Il s’agit d’un serment particulier et discriminatoire auquel était astreint tout citoyen juif lorsqu’il y avait lieu pour lui de prêter serment devant un tribunal, ainsi que pour les professions libérales qui prêtent également serment.
Les tribunaux de l’Est de la France comme à Metz, Colmar, Saverne par exemple, pratiquaient encore ce type de serment au début du XIX° siècle, bien après que les Juifs aient obtenu avec leur émancipation (1791), puis encore après le non renouvellement du "décret infâme [1]" (1808) napoléonnien qui suspendait cette émancipation encore pour 10 ans, l’égalité des droits avec tous les citoyens français.

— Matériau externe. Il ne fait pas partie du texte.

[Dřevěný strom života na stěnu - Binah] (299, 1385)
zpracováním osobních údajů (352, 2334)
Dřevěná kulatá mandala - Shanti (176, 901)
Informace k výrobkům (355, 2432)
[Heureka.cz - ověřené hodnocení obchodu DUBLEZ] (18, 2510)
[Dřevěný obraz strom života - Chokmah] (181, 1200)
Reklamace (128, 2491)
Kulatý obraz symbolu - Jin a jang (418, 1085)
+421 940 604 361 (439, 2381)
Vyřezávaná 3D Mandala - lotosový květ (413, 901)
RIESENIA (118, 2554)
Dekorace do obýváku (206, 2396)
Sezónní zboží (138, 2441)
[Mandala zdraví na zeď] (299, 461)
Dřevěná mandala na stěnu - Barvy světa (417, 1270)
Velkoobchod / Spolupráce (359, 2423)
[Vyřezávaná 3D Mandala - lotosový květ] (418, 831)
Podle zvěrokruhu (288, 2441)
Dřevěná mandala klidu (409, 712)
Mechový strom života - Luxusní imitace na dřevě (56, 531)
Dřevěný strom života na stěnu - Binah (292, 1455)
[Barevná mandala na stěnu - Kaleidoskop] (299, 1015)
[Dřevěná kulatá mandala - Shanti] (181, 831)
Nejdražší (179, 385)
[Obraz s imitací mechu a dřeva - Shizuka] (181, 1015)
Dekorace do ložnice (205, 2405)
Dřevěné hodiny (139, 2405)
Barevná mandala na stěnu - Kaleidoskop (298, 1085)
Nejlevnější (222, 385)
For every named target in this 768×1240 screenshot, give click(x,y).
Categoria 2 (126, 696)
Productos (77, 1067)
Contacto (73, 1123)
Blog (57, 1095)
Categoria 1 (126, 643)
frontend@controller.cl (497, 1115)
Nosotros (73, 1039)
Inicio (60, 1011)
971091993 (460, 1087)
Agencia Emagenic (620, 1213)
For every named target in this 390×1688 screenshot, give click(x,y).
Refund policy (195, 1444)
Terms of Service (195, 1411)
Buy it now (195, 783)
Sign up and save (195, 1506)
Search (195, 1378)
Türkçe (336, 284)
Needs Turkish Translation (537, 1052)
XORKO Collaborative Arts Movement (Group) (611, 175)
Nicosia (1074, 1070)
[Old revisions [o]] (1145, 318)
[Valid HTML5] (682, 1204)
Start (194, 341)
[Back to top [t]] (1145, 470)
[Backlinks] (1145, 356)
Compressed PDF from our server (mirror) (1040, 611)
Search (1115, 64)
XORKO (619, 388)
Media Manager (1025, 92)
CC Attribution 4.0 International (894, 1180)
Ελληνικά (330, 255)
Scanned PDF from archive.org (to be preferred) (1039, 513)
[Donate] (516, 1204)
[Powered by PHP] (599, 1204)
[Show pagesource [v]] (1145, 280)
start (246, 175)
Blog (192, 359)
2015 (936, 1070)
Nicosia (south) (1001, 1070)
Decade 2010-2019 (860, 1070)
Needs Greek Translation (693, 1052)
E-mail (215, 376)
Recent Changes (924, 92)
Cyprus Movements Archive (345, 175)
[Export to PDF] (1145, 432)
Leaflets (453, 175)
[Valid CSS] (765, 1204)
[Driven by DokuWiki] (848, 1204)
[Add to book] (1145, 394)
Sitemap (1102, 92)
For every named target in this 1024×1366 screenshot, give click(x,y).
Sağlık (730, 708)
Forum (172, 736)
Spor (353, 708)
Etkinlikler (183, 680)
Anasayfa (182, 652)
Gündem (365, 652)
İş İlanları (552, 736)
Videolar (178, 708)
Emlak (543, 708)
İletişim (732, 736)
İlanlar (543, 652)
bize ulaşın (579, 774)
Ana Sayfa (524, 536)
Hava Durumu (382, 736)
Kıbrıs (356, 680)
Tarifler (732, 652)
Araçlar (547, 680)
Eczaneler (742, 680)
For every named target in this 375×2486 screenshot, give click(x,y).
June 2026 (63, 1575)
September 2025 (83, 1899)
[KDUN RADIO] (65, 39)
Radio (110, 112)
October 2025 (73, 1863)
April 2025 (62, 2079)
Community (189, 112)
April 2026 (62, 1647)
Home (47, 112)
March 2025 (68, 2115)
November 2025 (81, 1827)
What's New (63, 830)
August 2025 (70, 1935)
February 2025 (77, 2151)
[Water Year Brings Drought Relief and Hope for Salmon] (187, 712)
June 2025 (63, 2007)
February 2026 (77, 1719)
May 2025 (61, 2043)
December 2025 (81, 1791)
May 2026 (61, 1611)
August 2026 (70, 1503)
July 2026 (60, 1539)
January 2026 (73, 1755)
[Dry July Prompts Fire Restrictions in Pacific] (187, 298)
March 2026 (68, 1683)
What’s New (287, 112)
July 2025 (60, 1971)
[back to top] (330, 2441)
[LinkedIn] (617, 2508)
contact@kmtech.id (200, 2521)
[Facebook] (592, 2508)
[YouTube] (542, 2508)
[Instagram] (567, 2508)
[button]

Ainsi, le serment "more judaico" subsistait comme un vestige d’un ancien statut discriminatoire. Il consistait pour les Juifs à prêter serment "dans la synagogue la plus proche, la main posée sur la Bible et la tête recouverte du châle de prières…" préalablement à leur comparution en justice.
De nombreux avocats juifs de l’époque en firent l’objet de leur combat pour l’égalité des droits, comme Adolphe Isaac Crémieux qui devint ministre de la Justice sous le gouvernement Gambetta, ou Israël Bédarride, avocat au barreau de Montpellier.
"Ce n’est qu’en 1846 que la Cour de cassation prend un arrêt y mettant fin définitivement, à la suite d’une plaidoirie de Crémieux en faveur du rabbin Isidor de Phalsbourg, qui date tout de même de 1837 … Sans que cette affaire ait une importance et une résonnance très grande, elle est historiquement symbolique : en 1846, il n’existe plus la moindre différence judidique à la défaveur des Juifs." [2]
[1] S’appliquant alors aux Juifs alsaciens.
[2] Sources : Les Juifs de France de la Révolution française à nos jours, coll ss la direction de JJ Becker et A. Wieviorka, éd. Liana Levi, p44.